Wednesday, August 12, 2009

TOP STORY >> Board wants to go it alone

By RICK KRON
Leader staff writer

Pulaski County Special School District board member Bill Vasquez of Jacksonville, calling himself the man of the hour, led the charge Tuesday night against reviving talks with the city on its own district.

By a 4-3 vote, with Vasquez, Charlie Wood, Gwen Williams and Tim Clark voting no, the board opted not to repeal its decision at the last meeting and refused to reopen negotiations for the separation of the proposed Jacksonville school district.

Vasquez said after that vote that the board should approve an internal working group to provide the board with the necessary information to act on a future resolution to create a new Jacksonville-area school district. His suggestion was shot down, also by a 4-to-3 vote.

After the meeting, Mayor Gary Fletcher lamented that the city had only two choices – either initiate a lawsuit or wait until the Sept. 30 federal hearing, where Judge Brian Wilson will give the PCSSD and Jacksonville some direction on splitting into two districts.

Vasquez, in not wanting to negotiate with the Jacksonville Educational Foundation, which is representing the city’s efforts with the blessing and support of the mayor, said nowhere in the law does it say the board has to talk to an outside group.

“The school buildings in Jacksonville belong to PCSSD. The area belongs to PCSSD, and the decision and ability to separate belongs to PCSSD,” he said.
Vasquez added that there’s also nothing in the law that prevents PCSSD from handling everything on its own.

“This is an internal process,” he said.

A number of times, Vasquez insisted that negotiations were a board decision, and it would be on the board’s timetable.

“The real question is why we would want to negotiate with an outside party that doesn’t answer to anyone? It is this board’s decision and business. Not anyone else’s,” Vasquez said.

Vasquez called it a falsehood and a farce that the city had no representation in the matter. “There are three members on this board elected by Jacksonville residents,” he said, referring to himself, Wood, who is from Sherwood and Williams, who is from McAlmont.

Vasquez compared dealing with the foundation to owning two cars and trying to sell one. “Why would I need the neighbor’s advice?” he asked.

Daniel Gray of the Jacksonville Educational Foundation insisted, “We are not going away.”

The discussion started when Mildred Tatum told the board that she didn’t have a clear understanding and ramification of the resolution when she abstained from voting the last time.

“I knew I voted the wrong way 10 or 15 minutes after the vote. In my heart, I felt I had to do the right thing,” she said, explaining why she wanted another vote on the matter.

Wood, who earlier in the meeting talked about a time he changed his mind on a vote, didn’t see the need and said with a new board member coming on in two months the vote could just be changing again and again.

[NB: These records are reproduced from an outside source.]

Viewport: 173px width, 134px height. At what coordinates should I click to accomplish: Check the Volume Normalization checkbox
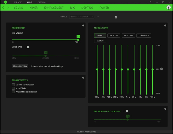coord(13,85)
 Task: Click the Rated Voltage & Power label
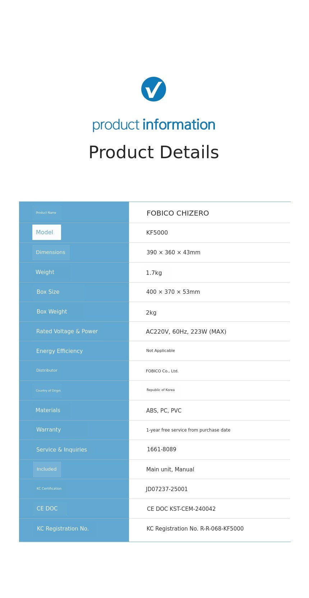point(67,331)
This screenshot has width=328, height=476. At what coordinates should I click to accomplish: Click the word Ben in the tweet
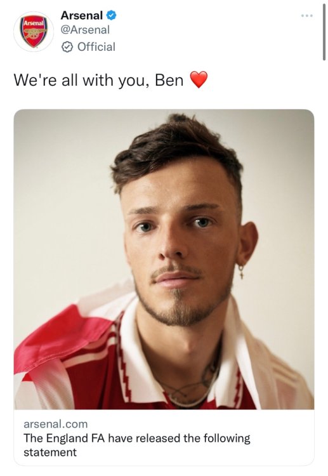point(169,81)
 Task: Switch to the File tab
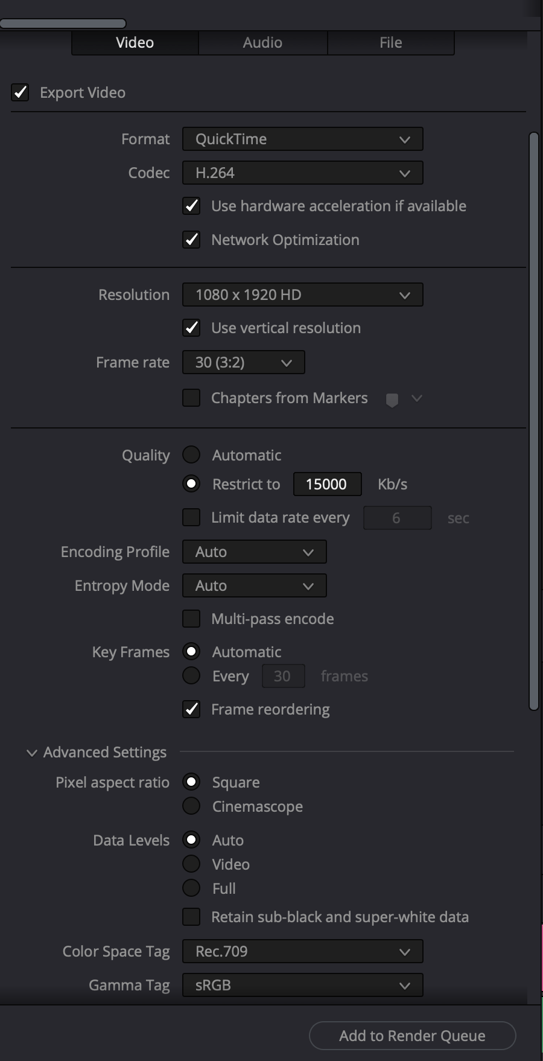click(390, 42)
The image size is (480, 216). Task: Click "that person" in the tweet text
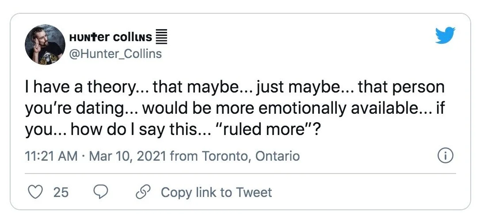[x=400, y=87]
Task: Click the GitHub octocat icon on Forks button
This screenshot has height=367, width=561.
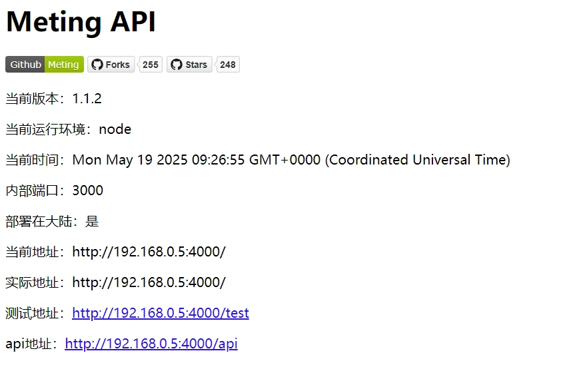Action: pyautogui.click(x=97, y=65)
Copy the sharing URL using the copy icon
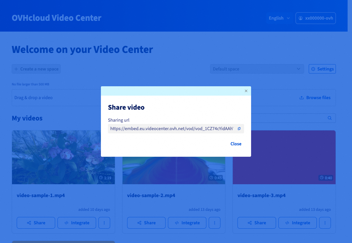Viewport: 352px width, 243px height. tap(239, 128)
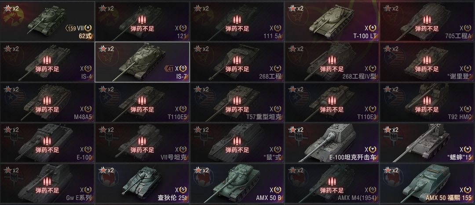This screenshot has height=205, width=475.
Task: Click the 弹药不足 warning on "鼠"式
Action: point(237,150)
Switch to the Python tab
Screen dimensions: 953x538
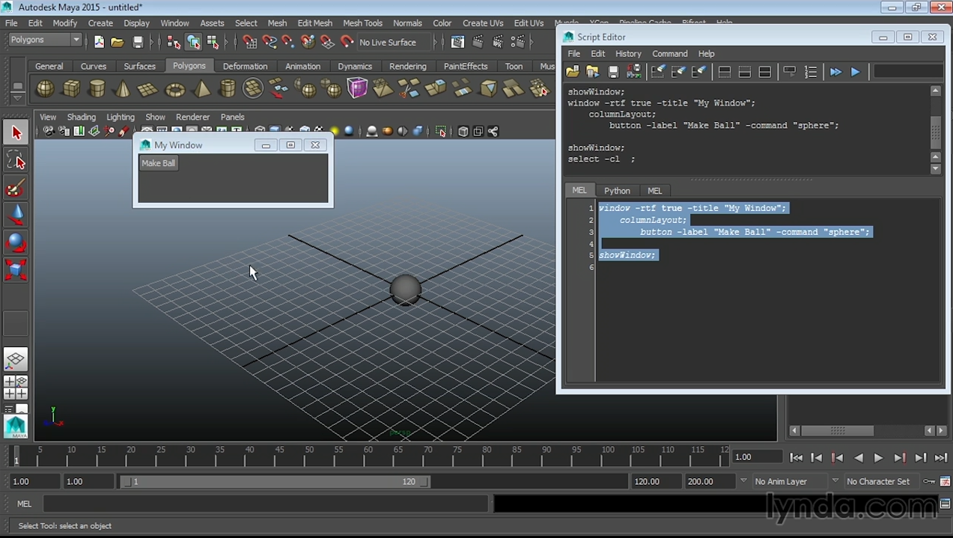[x=617, y=190]
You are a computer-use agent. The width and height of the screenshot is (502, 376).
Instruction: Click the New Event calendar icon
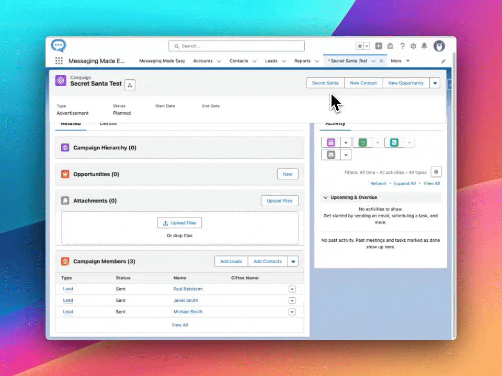point(331,142)
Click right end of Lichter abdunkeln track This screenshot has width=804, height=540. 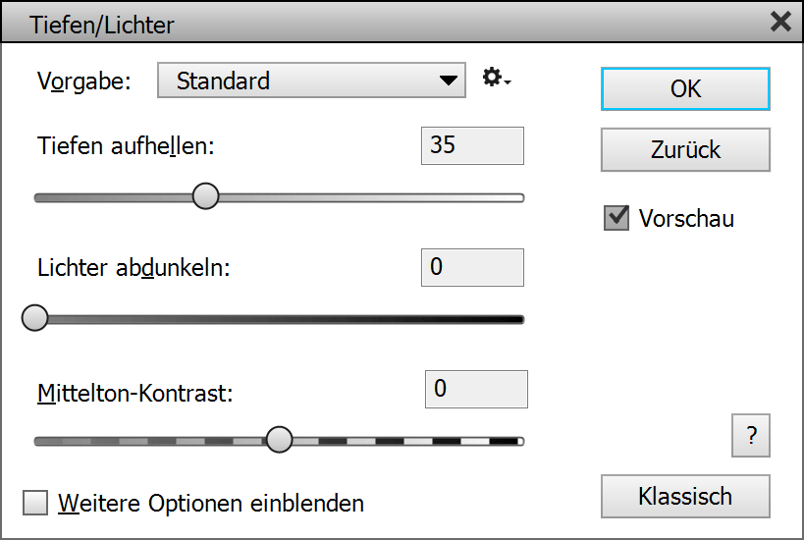point(519,319)
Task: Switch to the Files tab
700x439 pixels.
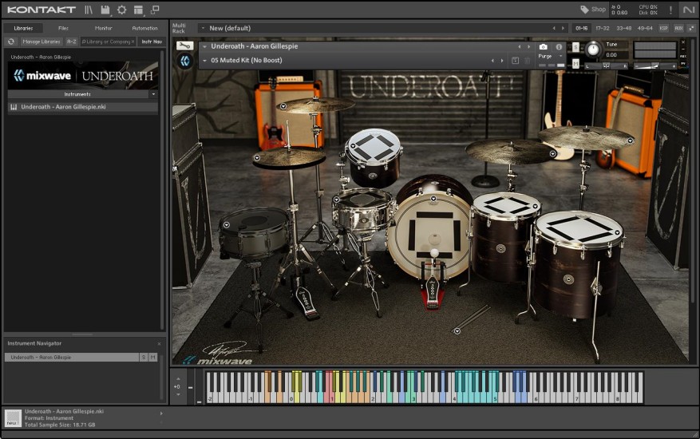Action: 63,28
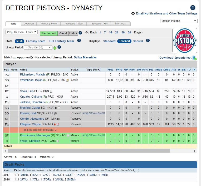Image resolution: width=201 pixels, height=186 pixels.
Task: Click the Dallas Mavericks opponent link
Action: [85, 57]

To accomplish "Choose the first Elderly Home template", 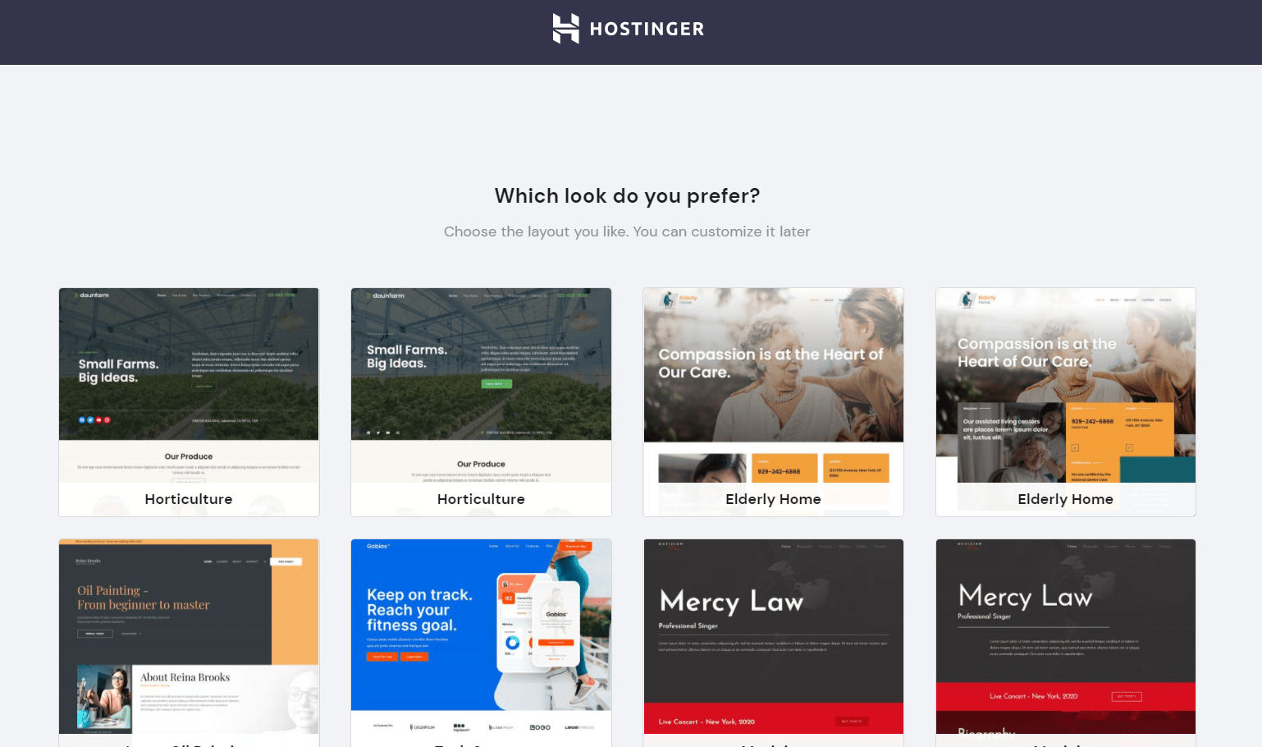I will pyautogui.click(x=773, y=402).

Wood said the board will no longer be inundated with requests about the issue from the outside and that the district needed to “concentrate on students, discipline and facilities.”

“Not that it’s (the Jacksonville district) not important, but it shouldn’t be a priority or focus,” he explained.

Wood said that dealing with Jacksonville’s demands “takes our attention away from educating students.”

Williams was also steadfast with her no vote, saying that the resolution said the talks were suspended, not terminated.

She wanted to wait for the judge’s ruling after the Sept. 30 hearing. “I still say we can’t go forward until the judge gives us direction,” Williams said.

She said that attorney John Walker, who represents the Joshua Intervenors, had already promised to tie the district up in litigation if it proceeded with plans to release Jacksonville.

In his defeated proposal, Vasquez called for the internal committee to give reports to the board in November and again in January to “allow action by the board on a resolution creating a new school district no later than March 2010.”

He said that way the district had time to go before the Arkansas School Board, and then on to the ballot for the November 2010 general election.

Board member Shana Chaplin said the idea of an internal committee and working on the issue without input was a lack of transparency. She said she ran for the school board to help make decisions more transparent and to get more parent and public participation.

“Yet we continue to work in the same culture,” she said.